Pour mettre en avant son offre « décalée », vendue dans plus de 1 000 points de vente dans 22 pays, Vinyl Factory innove également dans sa façon de communiquer. Partenaire du Disquaire Day (équivalent français du Record Store Day), la marque est également sponsor de nombreux festivals tels que Le Printemps de Bourges, Garorock, Fnac Live, Rock en Seine, ou encore du Mondial du tatouage.

Photo Eric Demarcq

Mais pour être visible, la marque peut aussi compter sur les nombreux « people » qui portent ses modèles, tels que Pete Doherty, Patti Smith, Sam de Shakaponk, Texas, Jean-Louis Aubert et beaucoup d’autres.

Et quoi de plus logique que d’exposer ses modèles dans le Panthéon des artistes, l’Olympia à Paris où Vinyl Factory a ouvert un corner en 2014.
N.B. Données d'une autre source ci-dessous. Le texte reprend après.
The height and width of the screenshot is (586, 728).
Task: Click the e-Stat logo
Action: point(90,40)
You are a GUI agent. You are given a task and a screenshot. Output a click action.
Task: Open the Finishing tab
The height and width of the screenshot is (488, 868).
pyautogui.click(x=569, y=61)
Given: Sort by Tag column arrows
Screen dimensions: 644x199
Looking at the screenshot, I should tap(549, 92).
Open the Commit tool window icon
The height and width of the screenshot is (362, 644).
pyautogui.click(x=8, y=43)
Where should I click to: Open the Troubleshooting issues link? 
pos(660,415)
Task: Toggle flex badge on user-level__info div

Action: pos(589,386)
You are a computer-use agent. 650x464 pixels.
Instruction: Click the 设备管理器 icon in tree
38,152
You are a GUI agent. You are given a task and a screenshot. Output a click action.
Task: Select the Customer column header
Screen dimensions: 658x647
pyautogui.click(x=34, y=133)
Dès le lancement, l’engouement pour le concept est tel qu’une gamme de produits dérivés a été lancée, avec des sacs, des casquettes, des amplis, casques de motos et même des petits extincteurs.
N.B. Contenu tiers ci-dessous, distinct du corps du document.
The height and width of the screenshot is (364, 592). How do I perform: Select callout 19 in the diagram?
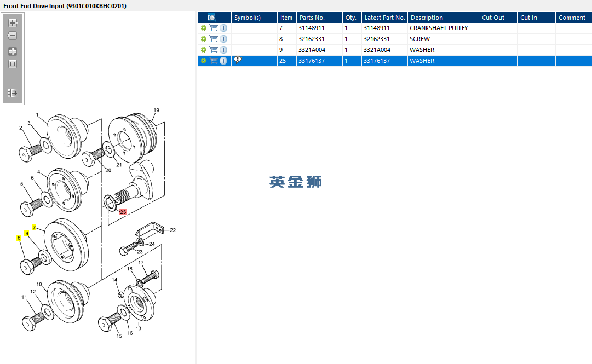[156, 110]
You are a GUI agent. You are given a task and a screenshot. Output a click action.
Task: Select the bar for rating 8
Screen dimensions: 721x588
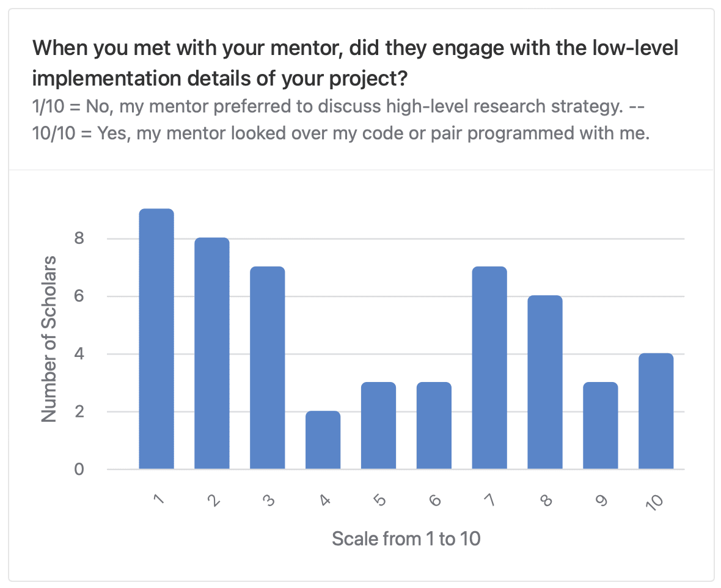point(545,383)
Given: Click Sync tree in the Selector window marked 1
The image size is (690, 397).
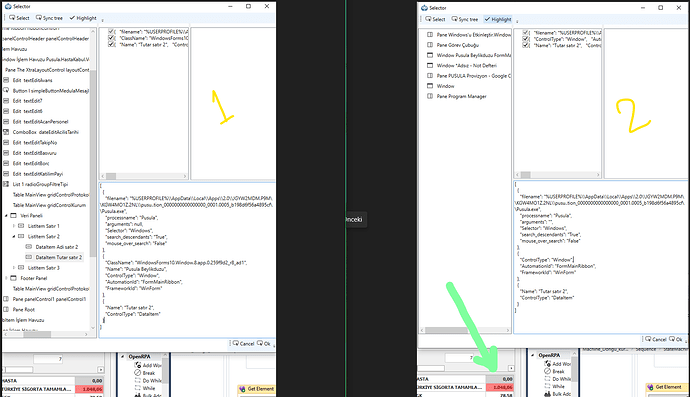Looking at the screenshot, I should (49, 18).
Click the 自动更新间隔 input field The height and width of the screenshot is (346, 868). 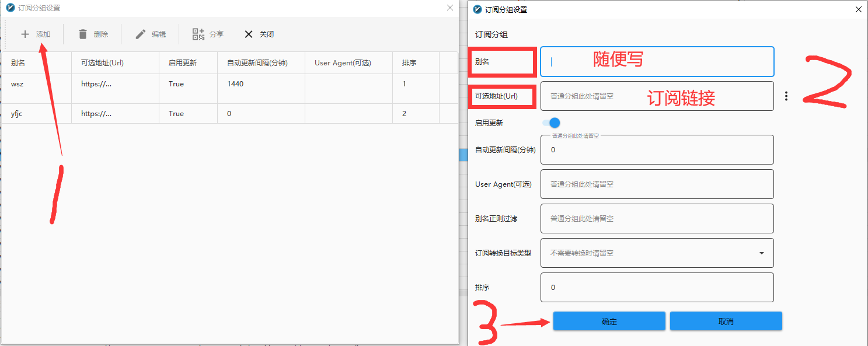(657, 150)
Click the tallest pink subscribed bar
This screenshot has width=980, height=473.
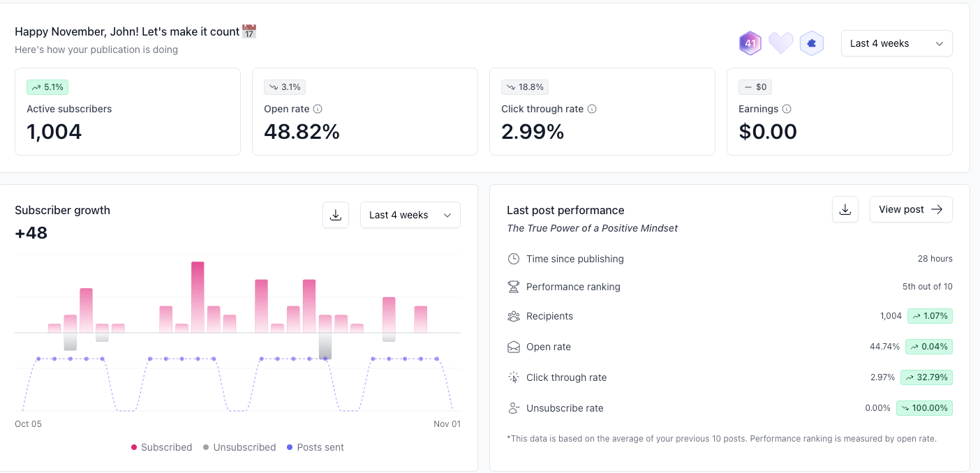click(x=198, y=297)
Et le succès est au rendez-vous ! En 2017, Angle Eyes, la maison mère a intégré le très sélectif classement des « 500 surdoués de la croissance » réalisé par le journal Les Échos et Statista. Classée 408e, la société des Guigui se targue d’afficher un taux de croissance annuel moyen autour de 17, 8 %, soit 63,4 % sur trois ans. Le chiffre d’affaires a bondi de 2,5 millions d’euros en 2012 à 4,15 millions en 2015 puis à 6 millions en 2018. Enfin, côté recrutement, l’entreprise francilienne a vu ses effectifs passer de 17 à trente collaborateurs.

De quoi donner des ailes à nos opticiens qui ont complété leurs gammes en créant une deuxième marque, Freakshow. Sur fond d’ambiance « arty » et Hollywood, cette fois.

Vinyl Factory
Photo Eric Demarcq

La société Angel Eyes veut désormais faire les yeux doux au sud de la France et aux années cinquante pour sa nouvelle ligne baptisée « Mazette ! » Mais il faudra attendre septembre pour en savoir plus sur cette marque qui se veut plus abordable en terme de prix.